# start of PROVIDED RECORDS

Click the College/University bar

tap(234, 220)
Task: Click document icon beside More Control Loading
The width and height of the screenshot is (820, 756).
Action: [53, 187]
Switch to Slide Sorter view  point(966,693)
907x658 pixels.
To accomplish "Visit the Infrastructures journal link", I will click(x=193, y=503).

# end of PROVIDED RECORDS
# start of PROVIDED RECORDS

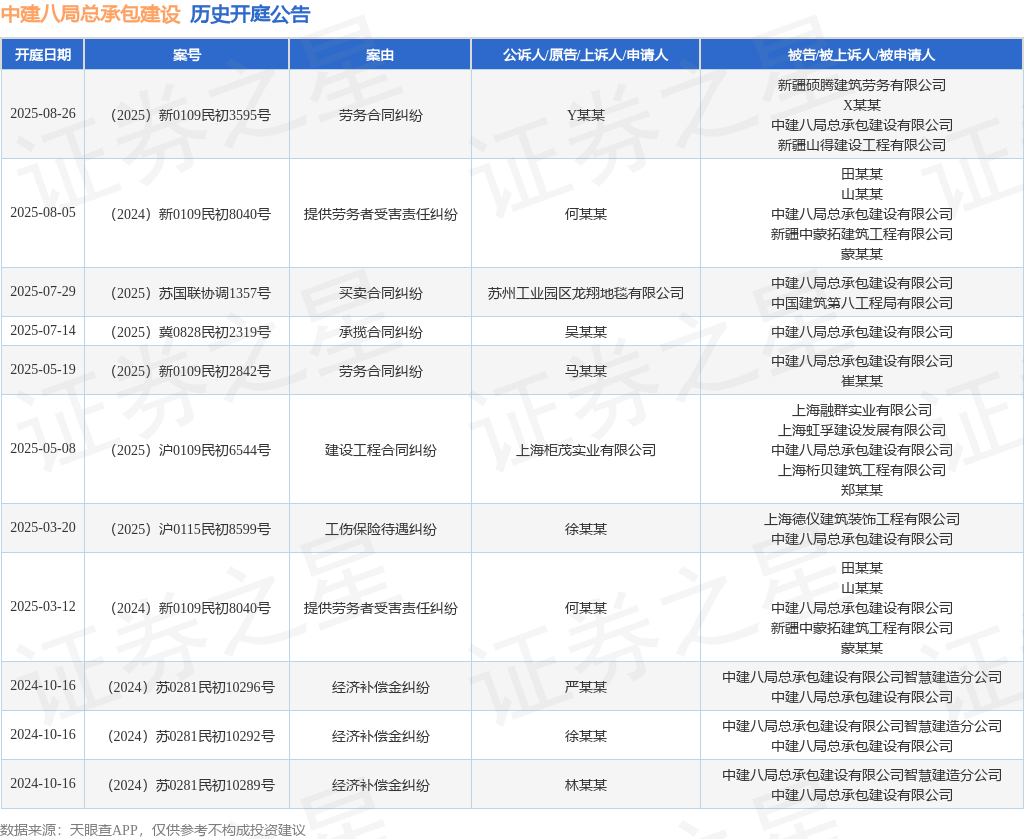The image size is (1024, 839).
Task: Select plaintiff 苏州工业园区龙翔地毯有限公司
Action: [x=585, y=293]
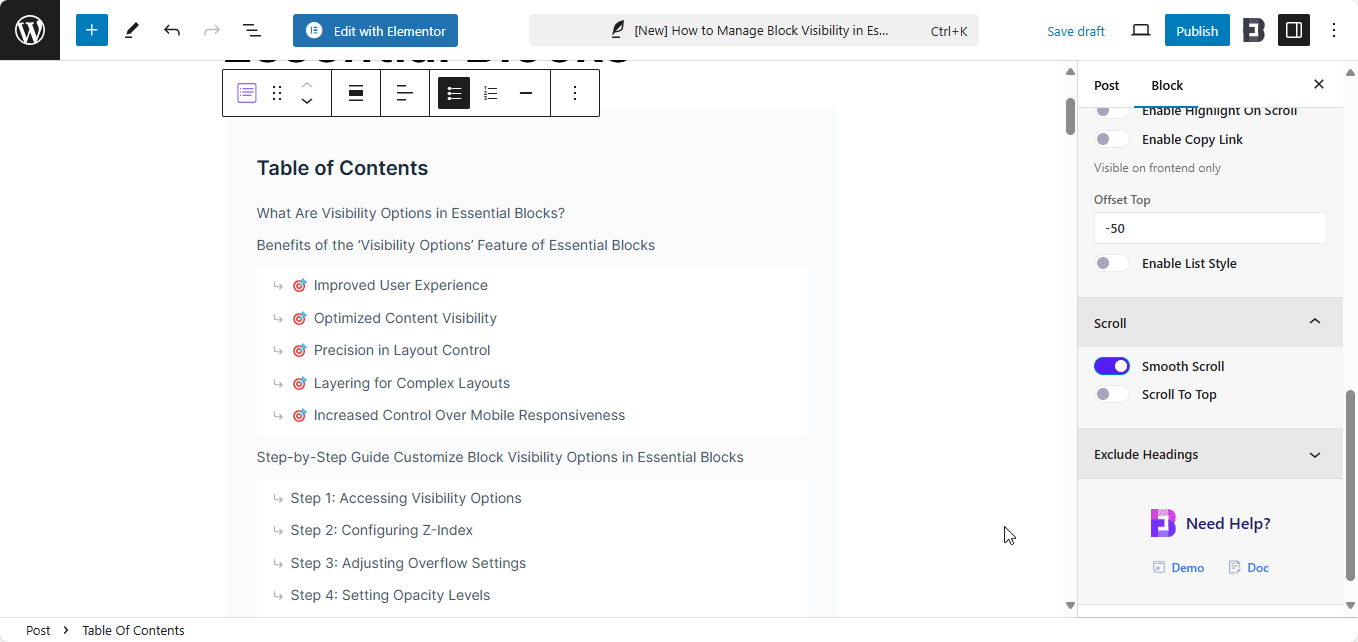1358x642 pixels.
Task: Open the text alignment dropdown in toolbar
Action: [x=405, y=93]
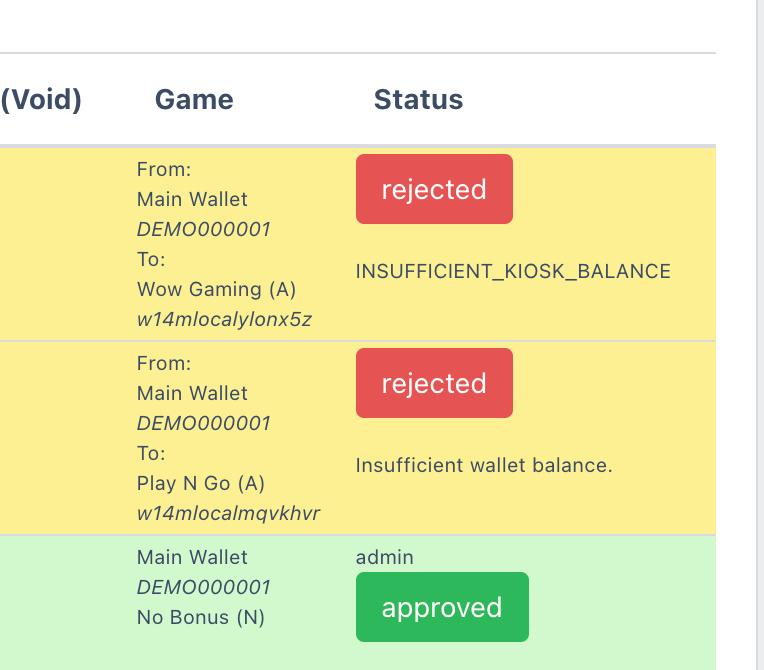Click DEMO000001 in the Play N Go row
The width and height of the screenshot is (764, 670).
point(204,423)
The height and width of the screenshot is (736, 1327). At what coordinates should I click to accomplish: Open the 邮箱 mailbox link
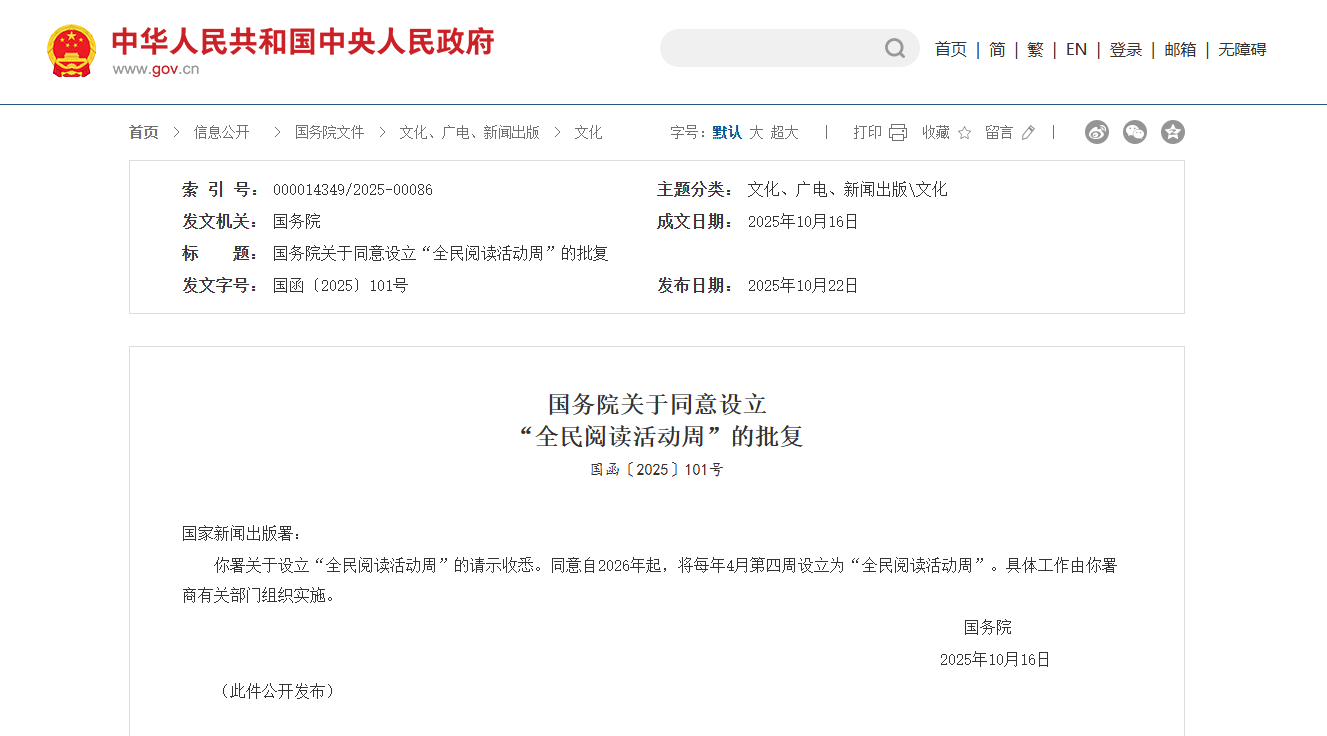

# end of PROVIDED RECORDS
# start of PROVIDED RECORDS

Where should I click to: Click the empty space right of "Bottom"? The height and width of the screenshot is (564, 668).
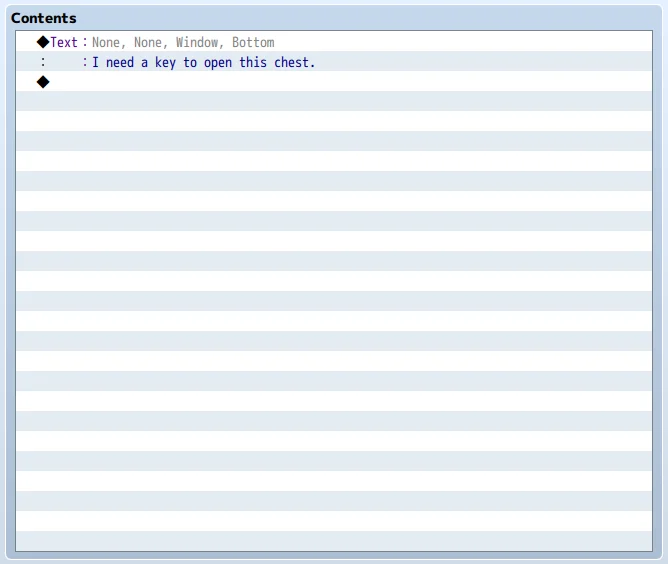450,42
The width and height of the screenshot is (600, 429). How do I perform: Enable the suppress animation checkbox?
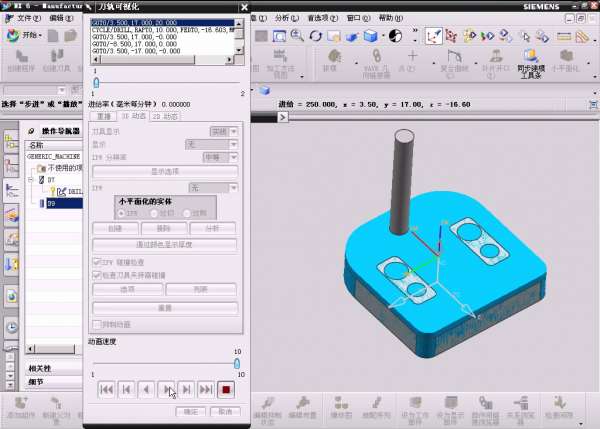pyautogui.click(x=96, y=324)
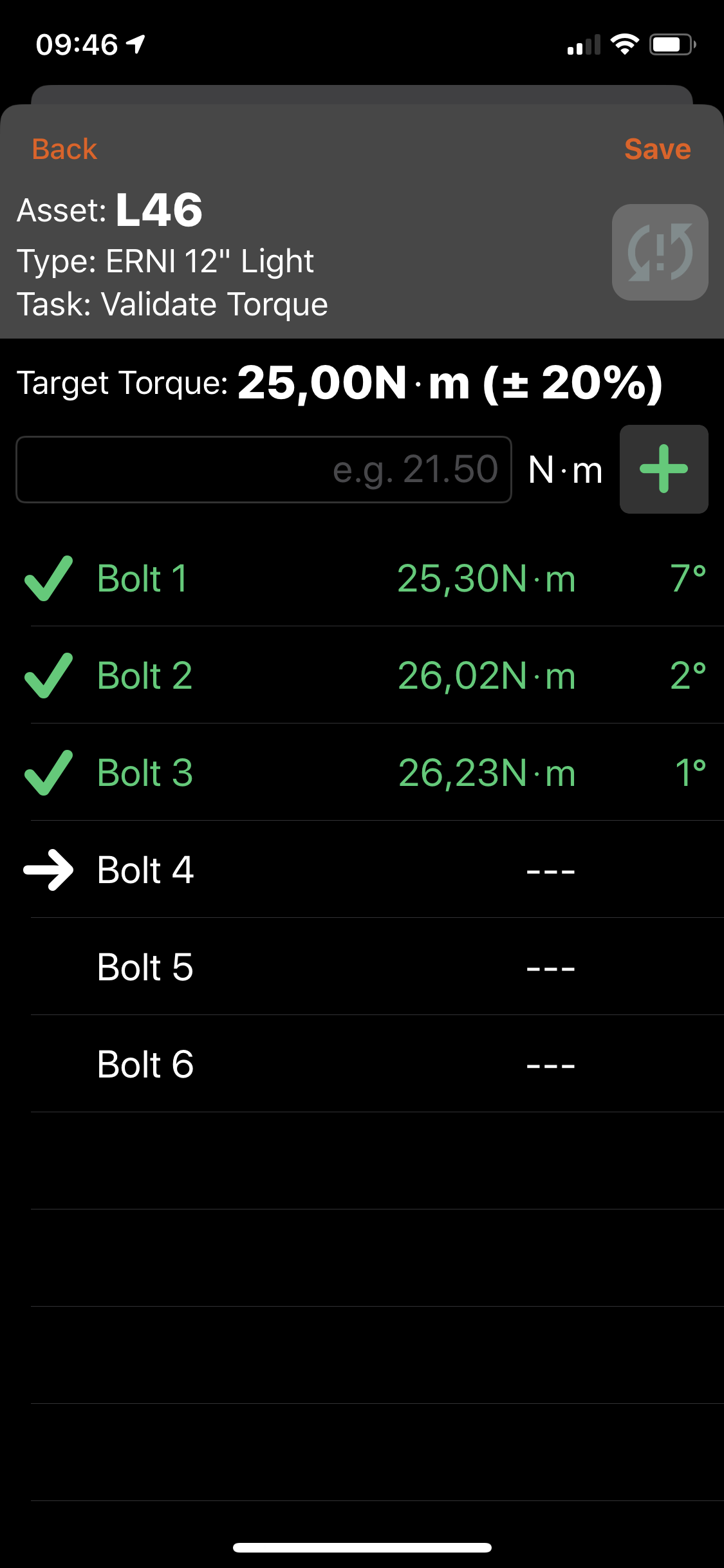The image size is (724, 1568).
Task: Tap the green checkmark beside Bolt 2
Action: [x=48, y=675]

# end of PROVIDED RECORDS

### WORK INSTRUCTIONS:
Express the lines from the one containing "Click the College/University bar" up to and including the one containing "will click(x=193, y=503)." as a Markdown table with the columns Row and Entry, numbering each line and skipping blank lines.

### EXERCISE OUTPUT:
| Row | Entry |
|---|---|
| 1 | Click the College/University bar |
| 2 | tap(234, 220) |
| 3 | Task: Click document icon beside More Control Loading |
| 4 | The width and height of the screenshot is (820, 756). |
| 5 | Action: [53, 187] |
| 6 | Switch to Slide Sorter view  point(966,693) |
| 7 | 907x658 pixels. |
| 8 | To accomplish "Visit the Infrastructures journal link", I will click(x=193, y=503). |